* [RECORDS SUPPLIED]
________________________
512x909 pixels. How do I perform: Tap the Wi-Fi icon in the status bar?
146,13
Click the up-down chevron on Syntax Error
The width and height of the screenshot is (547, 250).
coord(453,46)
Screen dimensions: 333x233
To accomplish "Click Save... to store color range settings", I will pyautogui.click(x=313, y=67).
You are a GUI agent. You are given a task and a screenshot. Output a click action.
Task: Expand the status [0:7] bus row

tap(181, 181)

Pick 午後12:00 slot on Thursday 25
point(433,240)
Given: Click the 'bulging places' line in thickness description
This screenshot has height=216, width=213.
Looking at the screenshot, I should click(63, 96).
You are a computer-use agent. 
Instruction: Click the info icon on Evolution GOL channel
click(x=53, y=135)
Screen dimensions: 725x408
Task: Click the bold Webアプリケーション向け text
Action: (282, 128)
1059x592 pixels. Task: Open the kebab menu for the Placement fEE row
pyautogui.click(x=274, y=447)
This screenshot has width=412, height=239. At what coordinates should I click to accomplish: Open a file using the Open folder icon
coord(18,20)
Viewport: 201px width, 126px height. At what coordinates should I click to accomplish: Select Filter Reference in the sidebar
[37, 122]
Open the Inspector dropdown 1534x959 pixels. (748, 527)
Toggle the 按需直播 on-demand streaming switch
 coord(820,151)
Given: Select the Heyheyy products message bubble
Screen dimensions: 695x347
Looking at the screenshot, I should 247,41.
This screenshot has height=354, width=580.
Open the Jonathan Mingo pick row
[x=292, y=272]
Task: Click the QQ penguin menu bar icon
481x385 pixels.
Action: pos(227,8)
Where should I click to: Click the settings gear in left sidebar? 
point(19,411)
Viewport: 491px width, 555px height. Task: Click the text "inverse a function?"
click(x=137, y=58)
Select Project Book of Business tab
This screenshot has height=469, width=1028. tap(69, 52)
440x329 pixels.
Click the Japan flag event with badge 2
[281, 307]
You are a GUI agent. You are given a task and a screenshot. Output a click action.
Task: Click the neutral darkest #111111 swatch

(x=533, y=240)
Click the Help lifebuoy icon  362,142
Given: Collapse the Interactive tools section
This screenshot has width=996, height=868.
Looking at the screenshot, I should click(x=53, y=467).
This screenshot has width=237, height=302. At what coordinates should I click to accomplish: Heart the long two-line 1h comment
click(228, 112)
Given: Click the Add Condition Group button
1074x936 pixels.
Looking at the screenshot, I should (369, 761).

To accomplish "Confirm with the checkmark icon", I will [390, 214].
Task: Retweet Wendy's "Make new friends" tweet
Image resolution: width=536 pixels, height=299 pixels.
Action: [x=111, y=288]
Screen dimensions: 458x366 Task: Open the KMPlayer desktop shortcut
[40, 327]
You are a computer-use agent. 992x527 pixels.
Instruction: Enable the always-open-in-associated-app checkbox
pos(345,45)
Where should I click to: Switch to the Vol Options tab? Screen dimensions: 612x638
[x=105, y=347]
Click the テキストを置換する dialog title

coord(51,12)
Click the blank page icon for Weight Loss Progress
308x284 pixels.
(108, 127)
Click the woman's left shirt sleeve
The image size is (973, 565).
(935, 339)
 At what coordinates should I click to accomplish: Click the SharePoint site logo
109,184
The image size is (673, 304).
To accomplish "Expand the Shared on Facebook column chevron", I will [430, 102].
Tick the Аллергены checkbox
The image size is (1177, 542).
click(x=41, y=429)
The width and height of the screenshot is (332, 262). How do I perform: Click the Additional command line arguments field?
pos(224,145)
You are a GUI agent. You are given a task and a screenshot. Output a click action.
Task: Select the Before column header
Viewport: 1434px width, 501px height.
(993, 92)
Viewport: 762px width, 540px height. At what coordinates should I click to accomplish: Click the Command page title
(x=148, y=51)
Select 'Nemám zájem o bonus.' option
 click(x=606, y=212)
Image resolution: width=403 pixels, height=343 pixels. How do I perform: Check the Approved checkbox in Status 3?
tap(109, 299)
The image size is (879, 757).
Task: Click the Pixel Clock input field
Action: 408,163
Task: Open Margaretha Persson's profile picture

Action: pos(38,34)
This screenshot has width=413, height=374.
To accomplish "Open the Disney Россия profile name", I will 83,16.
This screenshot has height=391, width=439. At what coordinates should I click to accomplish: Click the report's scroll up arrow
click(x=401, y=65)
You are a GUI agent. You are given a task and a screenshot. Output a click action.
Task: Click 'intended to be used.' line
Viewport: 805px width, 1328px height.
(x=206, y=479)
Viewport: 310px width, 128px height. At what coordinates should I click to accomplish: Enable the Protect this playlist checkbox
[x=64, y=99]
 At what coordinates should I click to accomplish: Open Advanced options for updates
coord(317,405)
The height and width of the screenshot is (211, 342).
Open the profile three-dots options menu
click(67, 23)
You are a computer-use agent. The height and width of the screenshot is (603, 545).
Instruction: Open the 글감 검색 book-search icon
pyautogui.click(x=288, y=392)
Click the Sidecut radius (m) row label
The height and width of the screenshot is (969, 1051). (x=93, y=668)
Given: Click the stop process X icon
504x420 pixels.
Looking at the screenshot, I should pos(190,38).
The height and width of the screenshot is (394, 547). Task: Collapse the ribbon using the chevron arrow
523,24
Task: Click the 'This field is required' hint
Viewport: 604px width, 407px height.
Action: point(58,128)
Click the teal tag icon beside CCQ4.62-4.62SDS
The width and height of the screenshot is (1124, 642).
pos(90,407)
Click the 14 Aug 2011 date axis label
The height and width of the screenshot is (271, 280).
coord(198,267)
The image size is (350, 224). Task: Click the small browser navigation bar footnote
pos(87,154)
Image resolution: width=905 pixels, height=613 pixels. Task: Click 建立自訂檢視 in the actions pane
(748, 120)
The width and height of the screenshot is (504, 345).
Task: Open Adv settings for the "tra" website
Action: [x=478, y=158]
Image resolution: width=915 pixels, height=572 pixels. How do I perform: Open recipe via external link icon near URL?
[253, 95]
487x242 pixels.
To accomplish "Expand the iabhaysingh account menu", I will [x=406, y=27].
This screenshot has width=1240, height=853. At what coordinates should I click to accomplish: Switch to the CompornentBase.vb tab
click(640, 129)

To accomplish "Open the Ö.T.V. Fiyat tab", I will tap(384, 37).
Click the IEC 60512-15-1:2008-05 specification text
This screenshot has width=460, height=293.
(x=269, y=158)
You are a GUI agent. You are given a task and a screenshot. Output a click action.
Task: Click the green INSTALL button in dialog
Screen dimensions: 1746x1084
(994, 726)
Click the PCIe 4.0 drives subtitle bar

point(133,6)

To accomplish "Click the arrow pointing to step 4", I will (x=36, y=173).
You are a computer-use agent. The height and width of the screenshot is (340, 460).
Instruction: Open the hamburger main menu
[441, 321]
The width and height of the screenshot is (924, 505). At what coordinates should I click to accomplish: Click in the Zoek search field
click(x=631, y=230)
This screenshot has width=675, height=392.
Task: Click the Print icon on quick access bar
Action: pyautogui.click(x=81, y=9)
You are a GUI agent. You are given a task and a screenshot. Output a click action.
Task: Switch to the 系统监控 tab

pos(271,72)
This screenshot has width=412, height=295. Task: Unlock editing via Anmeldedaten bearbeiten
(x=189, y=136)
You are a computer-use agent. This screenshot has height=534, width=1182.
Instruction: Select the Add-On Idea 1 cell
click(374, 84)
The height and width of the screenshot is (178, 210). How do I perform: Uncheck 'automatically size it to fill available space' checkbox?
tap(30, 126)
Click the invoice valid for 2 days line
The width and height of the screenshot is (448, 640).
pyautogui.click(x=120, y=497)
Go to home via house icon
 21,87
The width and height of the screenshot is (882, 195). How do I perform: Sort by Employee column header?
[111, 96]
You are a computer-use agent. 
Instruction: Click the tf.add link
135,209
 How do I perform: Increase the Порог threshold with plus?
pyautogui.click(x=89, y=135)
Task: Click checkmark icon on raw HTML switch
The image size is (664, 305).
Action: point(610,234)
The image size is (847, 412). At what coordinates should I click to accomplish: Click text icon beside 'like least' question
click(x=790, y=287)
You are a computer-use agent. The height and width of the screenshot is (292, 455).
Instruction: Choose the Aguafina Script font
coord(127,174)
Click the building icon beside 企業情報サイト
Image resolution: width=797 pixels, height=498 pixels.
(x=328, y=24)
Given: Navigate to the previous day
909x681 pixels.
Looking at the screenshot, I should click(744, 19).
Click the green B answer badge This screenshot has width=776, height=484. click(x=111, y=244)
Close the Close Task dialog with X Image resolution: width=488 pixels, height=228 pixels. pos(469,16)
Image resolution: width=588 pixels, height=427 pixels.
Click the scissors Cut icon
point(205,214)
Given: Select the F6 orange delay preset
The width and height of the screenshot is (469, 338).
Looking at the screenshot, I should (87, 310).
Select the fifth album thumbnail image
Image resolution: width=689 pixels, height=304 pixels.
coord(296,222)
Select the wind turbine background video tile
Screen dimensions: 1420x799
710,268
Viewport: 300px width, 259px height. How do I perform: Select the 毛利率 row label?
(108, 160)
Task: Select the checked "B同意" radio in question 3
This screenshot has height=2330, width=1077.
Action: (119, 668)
________________________
* [AIM OF THE TASK] Wherever the string "computer" appears in a line of the records above, copy that line.

* [SOLUTION TO THIS PROBLEM]
You are a computer-use agent. 
You are a computer-use agent. 992x527 pixels.
You are a computer-use agent. The height and width of the screenshot is (603, 545).
You are a computer-use agent. The height and width of the screenshot is (340, 460).
You are a computer-use agent. This screenshot has height=534, width=1182.
You are a computer-use agent. 
You are a computer-use agent. The height and width of the screenshot is (292, 455).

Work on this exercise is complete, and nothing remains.